Depending on your model's state, you must tune several hyperparameters to improve performance.

#### During Underfitting

If your model is underfitting, it is typically solved by letting your model train for more time. By increasing the number of epochs of your model, you allow it to train for longer time, until it succesfully converges. Other things you can do, that are less safe, includes increasing the learning rate which decreases the amount of iterations required to converge, but can lead to situations that you will be unable to converge (jumping side to side during gradient descent). You may also add more information to your model (more layers, more neurons per layer), such that your model can utilize this information to converge.


#### During overfitting

This typically occurs when your model either has too much information available to it, specializing it's weights to fit mainly to the training data. Here, you need to re-evaluate your model, specifially how much information you are providing / how long your model is running for. One simple solution is to reduce how many neurons some of your layers utilize, such that your model must generalize to achieve the same performance. Techniques such as regularization and dropout can be added, to limit how much your model can "catch on" to specifics in the training data you are utilizing.

#### Things to Watch Out For

When updating the hyperparameters, you must be careful that you do not overdo it. The more you update your model's parameters, the more you are "fitting" to your model's training and validation set. With enough iterations of tuning your hyperparameters, you may get your model to perform well to the training and validation data, but since your model may have overfit to both of those datasets (since you indirectly caused overfitting to the validation data), then it will perform poorly on the final test set.

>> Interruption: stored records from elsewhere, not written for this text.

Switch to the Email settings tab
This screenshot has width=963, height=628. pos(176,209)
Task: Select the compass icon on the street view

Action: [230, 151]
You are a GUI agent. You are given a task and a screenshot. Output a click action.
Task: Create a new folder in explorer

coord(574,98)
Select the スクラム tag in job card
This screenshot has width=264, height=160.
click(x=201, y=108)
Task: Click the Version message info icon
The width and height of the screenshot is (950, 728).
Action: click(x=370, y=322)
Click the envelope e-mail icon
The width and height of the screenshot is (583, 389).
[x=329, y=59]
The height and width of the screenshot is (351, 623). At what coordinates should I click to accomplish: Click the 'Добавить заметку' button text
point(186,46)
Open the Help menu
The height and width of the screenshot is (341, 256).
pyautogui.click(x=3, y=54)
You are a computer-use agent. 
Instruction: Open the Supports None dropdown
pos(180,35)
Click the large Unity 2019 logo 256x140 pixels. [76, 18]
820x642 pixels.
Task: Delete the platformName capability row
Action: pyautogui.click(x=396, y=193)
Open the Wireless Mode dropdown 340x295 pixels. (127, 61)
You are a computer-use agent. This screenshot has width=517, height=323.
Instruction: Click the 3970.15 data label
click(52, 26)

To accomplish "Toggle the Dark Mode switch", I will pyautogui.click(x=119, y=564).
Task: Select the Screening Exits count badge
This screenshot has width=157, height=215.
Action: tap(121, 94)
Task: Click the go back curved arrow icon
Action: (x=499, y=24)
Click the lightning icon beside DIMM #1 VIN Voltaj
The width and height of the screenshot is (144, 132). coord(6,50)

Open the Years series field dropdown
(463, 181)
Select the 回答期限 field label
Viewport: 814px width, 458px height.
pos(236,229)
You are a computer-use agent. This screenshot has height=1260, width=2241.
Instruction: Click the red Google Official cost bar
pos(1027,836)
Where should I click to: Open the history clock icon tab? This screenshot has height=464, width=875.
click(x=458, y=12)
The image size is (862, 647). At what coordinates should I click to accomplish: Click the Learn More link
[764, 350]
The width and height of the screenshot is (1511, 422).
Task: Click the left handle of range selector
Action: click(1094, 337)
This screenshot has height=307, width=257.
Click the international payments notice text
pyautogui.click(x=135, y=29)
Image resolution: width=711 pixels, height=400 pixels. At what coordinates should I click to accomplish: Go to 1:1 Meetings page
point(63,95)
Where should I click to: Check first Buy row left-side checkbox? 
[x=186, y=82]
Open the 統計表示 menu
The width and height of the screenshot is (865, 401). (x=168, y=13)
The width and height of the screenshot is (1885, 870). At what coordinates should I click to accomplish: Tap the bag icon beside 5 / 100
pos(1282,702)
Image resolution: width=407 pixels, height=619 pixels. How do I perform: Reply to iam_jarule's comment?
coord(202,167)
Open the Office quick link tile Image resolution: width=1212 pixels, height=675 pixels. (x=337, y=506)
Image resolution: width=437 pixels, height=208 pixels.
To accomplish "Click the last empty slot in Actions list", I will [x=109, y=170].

## Finetuning a Pre-Trained Model

When dicussing building a model, we described that we can utilize pre-existing network architectures. I will describe several techniques to improve the imported architecture for your problem.

### Unfreezing Layers

As the network you imporant is modifiable, you should train some of its layers to conform to the problem you are solving. It is important that you learn about the network architecture you are importing, and then unfreeze the layers from the model that you deem are important for a model to perform well on your problem. When you import a model, it is typically frozen. What this means is that when you are training your model, the weights for the layers in the imported model are not updated. If you want to update them, you have to unfreeze them, which will then be updated during training. A specific example of what layers to unfreeze can be seen in `MobileNetV2`, where I unfroze the compression and decompression layers that are critical for extracting most of the features from the input, and filtering those which are most important. A model can only tell what is important or not, and how to properly extract that data, if it is trained well in your problem.

### Piping to Classification Layers

Another good idea is to pipe the last layer's output to your own network, such that you can utilize that data to perform classification. There are several techniques you can utilize to perform classification on this data. One idea is to filter down the data some more, such that you can improve generalization. Then, you can connect to several dense layers, which will perform the final classification. You can also expand from the output layer, perform convolution again, to extract certain features from the layer's output. In any case, you must examine how generalization or specificity will impact your model after utilizing the pre-trained model's output.